:: Request ::
Format the lines of the material below as a numbered list, omitting blank lines and leaving the pictures out of the answer.

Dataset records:
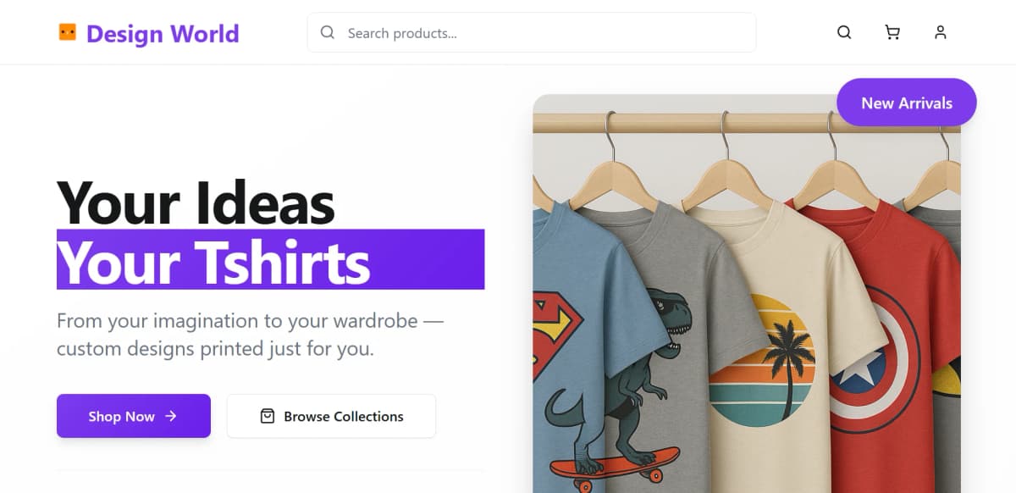This screenshot has width=1016, height=493.
Task: Click the magnifier icon inside the search box
Action: point(328,33)
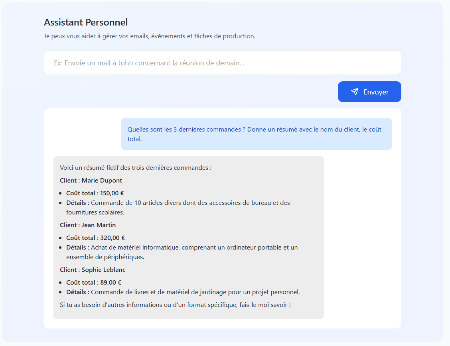Click the bullet beside Coût total 150,00 €

pos(60,193)
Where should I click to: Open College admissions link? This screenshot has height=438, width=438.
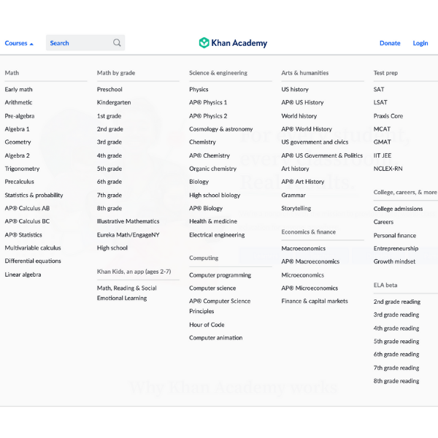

:: Correct output ::
1. This screenshot has width=1016, height=493.
2. Task: Click the magnifier icon inside the search box
3. Action: point(328,33)
4. Click the bullet beside Coût total 150,00 €
5. pos(60,193)
6. Where should I click to: Open College admissions link? This screenshot has height=438, width=438.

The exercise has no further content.